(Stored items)

■ ■ ■ ■ ■

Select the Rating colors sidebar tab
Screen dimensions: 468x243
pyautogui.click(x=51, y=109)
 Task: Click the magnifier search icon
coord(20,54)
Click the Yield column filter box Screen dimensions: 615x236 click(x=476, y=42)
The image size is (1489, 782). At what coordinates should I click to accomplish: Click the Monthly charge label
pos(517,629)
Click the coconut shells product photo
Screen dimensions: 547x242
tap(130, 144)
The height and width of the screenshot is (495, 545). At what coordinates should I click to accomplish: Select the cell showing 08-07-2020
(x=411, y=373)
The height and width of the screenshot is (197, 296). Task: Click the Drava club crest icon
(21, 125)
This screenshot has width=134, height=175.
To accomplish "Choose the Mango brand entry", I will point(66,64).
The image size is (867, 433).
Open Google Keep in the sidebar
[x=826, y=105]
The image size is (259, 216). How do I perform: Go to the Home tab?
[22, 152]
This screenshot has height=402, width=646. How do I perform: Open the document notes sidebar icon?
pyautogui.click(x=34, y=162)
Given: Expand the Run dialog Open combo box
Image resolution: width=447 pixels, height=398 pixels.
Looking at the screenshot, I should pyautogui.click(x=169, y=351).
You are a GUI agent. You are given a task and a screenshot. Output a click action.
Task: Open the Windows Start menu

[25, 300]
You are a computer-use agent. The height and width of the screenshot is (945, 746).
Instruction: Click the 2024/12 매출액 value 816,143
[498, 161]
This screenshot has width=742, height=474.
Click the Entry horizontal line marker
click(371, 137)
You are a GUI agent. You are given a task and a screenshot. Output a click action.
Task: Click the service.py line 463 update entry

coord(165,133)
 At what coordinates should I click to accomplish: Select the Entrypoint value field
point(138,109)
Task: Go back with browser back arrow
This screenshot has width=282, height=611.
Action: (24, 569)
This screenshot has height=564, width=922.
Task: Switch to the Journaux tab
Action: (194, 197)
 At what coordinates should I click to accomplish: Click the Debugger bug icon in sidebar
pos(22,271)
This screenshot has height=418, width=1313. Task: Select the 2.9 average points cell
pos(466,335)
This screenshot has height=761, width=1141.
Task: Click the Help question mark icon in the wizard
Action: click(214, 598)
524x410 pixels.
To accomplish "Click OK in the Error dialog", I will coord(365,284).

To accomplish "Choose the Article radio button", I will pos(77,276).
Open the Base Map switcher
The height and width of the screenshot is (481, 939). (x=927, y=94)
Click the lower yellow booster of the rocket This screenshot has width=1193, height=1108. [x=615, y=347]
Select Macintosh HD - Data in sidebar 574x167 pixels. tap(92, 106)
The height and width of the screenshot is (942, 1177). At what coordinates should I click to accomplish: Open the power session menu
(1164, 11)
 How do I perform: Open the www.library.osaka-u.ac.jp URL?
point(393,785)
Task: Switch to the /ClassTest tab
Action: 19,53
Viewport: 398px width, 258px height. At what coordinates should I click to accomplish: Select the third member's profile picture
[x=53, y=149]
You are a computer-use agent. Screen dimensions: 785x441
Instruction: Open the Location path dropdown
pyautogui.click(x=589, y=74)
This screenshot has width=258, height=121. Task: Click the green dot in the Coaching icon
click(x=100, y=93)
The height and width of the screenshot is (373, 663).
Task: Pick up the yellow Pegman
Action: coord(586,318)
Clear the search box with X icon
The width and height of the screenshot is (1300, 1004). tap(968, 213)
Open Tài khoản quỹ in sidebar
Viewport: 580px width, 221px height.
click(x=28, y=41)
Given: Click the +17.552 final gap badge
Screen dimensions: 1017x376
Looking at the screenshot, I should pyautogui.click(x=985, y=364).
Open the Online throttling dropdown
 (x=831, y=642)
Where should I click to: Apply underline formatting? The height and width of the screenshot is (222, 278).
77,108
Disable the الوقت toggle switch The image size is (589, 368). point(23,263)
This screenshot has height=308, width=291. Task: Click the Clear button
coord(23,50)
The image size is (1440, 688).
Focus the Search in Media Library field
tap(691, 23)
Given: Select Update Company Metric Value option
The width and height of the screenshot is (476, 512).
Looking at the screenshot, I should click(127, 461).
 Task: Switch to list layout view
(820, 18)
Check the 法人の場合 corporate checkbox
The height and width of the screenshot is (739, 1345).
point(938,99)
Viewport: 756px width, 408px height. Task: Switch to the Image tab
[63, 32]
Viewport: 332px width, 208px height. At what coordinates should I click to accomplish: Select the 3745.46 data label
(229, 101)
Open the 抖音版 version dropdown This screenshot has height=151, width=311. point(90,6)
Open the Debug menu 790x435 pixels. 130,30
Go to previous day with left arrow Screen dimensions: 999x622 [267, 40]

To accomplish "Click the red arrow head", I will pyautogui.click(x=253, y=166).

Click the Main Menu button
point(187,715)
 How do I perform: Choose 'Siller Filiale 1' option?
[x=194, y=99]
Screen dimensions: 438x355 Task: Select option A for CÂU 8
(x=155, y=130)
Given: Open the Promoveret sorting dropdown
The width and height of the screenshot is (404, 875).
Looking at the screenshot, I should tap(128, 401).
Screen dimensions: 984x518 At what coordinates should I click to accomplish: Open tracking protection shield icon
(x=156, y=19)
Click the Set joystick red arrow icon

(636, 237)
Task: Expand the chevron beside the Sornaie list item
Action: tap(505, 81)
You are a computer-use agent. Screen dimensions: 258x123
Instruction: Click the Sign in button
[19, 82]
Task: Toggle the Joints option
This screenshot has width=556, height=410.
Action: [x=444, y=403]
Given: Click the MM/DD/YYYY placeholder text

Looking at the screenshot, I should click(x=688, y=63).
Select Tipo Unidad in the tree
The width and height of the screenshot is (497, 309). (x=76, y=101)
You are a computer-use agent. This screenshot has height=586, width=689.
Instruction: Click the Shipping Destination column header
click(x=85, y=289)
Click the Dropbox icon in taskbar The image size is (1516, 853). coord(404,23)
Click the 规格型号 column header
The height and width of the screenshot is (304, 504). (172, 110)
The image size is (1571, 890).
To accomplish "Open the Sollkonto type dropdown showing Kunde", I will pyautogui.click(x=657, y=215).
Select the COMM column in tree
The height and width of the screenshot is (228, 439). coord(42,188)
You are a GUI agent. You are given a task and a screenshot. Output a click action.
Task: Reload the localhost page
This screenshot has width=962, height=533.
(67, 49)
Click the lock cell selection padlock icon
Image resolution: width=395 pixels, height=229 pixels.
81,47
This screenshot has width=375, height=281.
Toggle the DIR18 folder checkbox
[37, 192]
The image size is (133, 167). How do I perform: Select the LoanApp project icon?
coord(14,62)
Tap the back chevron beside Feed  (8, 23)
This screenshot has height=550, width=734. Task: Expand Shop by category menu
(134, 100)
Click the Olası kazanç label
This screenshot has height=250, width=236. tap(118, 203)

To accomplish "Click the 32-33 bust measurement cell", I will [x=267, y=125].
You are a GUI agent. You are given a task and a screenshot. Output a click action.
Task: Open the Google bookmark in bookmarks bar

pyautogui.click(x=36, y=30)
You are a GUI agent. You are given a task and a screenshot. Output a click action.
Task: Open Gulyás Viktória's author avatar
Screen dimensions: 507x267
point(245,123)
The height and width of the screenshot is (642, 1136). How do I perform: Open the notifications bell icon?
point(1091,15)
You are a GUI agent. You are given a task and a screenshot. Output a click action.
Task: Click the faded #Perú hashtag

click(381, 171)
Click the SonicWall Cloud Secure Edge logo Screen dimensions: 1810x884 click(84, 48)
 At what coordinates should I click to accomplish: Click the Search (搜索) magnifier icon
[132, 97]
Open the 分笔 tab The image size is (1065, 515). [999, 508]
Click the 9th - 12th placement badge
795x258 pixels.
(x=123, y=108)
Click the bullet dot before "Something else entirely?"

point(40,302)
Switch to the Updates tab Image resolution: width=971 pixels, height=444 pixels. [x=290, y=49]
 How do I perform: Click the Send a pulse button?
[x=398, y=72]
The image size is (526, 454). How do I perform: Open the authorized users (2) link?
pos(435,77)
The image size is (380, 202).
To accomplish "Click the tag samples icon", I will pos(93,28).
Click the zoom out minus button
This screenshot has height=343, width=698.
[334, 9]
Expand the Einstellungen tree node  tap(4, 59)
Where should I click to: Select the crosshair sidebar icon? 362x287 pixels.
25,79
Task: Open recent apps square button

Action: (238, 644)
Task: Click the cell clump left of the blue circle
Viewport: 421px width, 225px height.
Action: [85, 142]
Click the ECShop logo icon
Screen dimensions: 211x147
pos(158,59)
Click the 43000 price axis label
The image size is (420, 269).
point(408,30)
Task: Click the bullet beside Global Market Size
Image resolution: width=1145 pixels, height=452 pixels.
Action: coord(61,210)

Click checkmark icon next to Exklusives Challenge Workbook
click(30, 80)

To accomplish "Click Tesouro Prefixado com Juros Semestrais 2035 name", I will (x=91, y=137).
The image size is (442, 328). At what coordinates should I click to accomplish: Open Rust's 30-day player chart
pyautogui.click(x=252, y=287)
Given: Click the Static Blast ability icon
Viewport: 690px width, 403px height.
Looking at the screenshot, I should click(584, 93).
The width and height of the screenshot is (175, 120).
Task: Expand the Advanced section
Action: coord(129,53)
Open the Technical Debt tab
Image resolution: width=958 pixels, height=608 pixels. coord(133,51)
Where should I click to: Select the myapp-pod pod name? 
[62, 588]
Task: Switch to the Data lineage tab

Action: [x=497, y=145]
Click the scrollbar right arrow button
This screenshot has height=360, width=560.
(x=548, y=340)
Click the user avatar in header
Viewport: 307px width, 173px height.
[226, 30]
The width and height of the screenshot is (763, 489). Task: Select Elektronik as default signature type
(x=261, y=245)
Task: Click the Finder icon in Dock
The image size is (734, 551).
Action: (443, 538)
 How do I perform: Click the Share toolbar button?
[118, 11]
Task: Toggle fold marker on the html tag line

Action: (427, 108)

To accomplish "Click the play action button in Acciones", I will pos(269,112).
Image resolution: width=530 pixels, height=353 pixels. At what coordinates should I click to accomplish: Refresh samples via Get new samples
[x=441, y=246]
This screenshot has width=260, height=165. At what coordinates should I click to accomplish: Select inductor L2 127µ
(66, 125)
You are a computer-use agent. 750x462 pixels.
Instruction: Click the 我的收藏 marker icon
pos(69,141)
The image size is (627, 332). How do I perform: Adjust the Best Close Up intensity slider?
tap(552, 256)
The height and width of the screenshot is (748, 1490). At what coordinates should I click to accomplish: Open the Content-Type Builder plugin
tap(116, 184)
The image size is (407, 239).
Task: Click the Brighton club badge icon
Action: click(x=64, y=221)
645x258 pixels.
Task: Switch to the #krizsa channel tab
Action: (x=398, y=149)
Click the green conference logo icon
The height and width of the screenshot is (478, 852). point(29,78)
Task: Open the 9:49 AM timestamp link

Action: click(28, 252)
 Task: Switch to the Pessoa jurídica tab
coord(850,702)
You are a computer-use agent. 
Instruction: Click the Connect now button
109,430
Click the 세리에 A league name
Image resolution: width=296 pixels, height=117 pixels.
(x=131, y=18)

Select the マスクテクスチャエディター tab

■ ■ ■ ■ ■

> [PROBLEM STATEMENT] Scan the records above for the word "back". Copy each line that has it.

> [REPLY]
Task: Go back with browser back arrow
Tap the back chevron beside Feed  (8, 23)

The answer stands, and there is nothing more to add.